Fatal Car Crashes on 4/20
Today we’re exploring the (lack of) connection between fatal car crashes in the United States and the “4/20 holiday” (4:20pm to 11:59pm on April 20th). Thank you to @Rmadillo for submitting this dataset 6 years ago!, including a bonus script to generate sample plots!
[In January 2019], Harper and Palayew[1] published a study looking at whether a signal could be detected in fatal car crashes in the United States based on the “4/20” holiday, based on a previous study by Staples and Redelmeier[2] that suggested a strong link. Using more robust methods and a more comprehensive time window, Harper and Palayew could not find a signal for 4/20, but could for other holidays, such as July 4.

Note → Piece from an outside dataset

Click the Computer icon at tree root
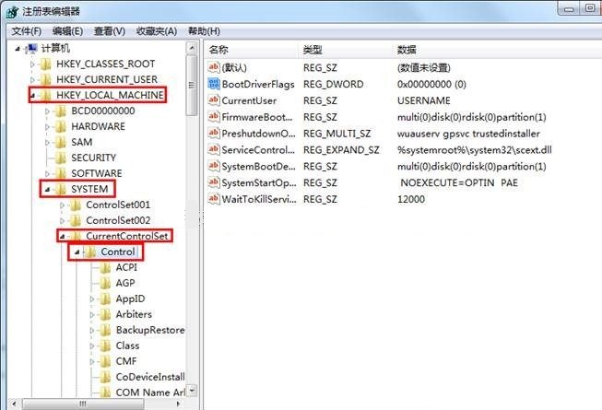 coord(31,48)
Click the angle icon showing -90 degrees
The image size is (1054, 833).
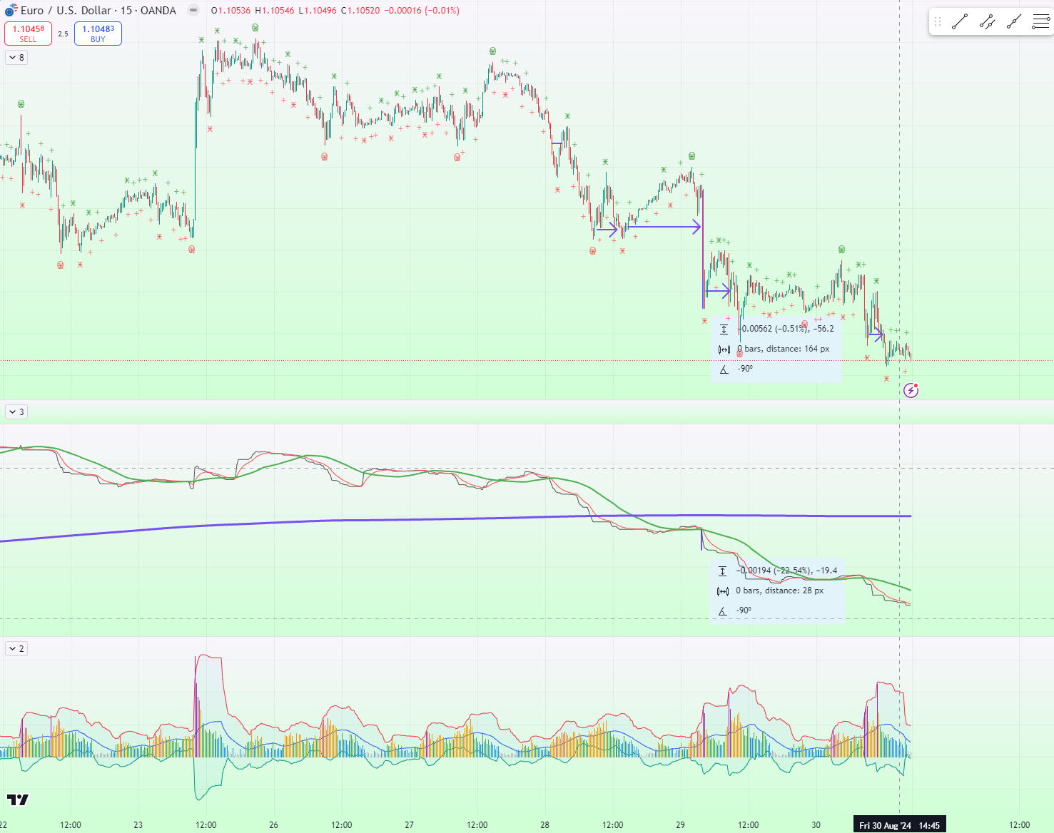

This is a great example of how charts can mislead based on choices in analysis and plotting.
[1]. Harper S, Palayew A “The annual cannabis holiday and fatal traffic crashes.” BMJ Injury Prevention. Published Online First: 29 January 2019. doi: 10.1136/injuryprev-2018-043068. Manuscript and original data/code at https://osf.io/qnrg6/
[2]. Staples JA, Redelmeier DA. “The April 20 cannabis celebration and fatal traffic crashes in the United States.” JAMA Intern Med. 2018 Feb; 178(4):569–72.
Questions:
- Can you detect any correlations between fatal car crashes and particular days of the year?
- What are the most dangerous days of the year for fatal car crashes in the United States?
- What other factors might help analyze the data in more detail? You can use the cleaning script to download the full dataset.
Thank you to Jon Harmon, Data Science Learning Community for curating this week’s dataset.
The Data
# Using R
# Option 1: tidytuesdayR R package
## install.packages("tidytuesdayR")
tuesdata <- tidytuesdayR::tt_load('2025-04-22')
## OR
tuesdata <- tidytuesdayR::tt_load(2025, week = 16)
daily_accidents <- tuesdata$daily_accidents
daily_accidents_420 <- tuesdata$daily_accidents_420
# Option 2: Read directly from GitHub
daily_accidents <- readr::read_csv('https://raw.githubusercontent.com/rfordatascience/tidytuesday/main/data/2025/2025-04-22/daily_accidents.csv')
daily_accidents_420 <- readr::read_csv('https://raw.githubusercontent.com/rfordatascience/tidytuesday/main/data/2025/2025-04-22/daily_accidents_420.csv')# Using Python
# Option 1: pydytuesday python library
## pip install pydytuesday
import pydytuesday
# Download files from the week, which you can then read in locally
pydytuesday.get_date('2025-04-22')
# Option 2: Read directly from GitHub and assign to an object
daily_accidents = pandas.read_csv('https://raw.githubusercontent.com/rfordatascience/tidytuesday/main/data/2025/2025-04-22/daily_accidents.csv')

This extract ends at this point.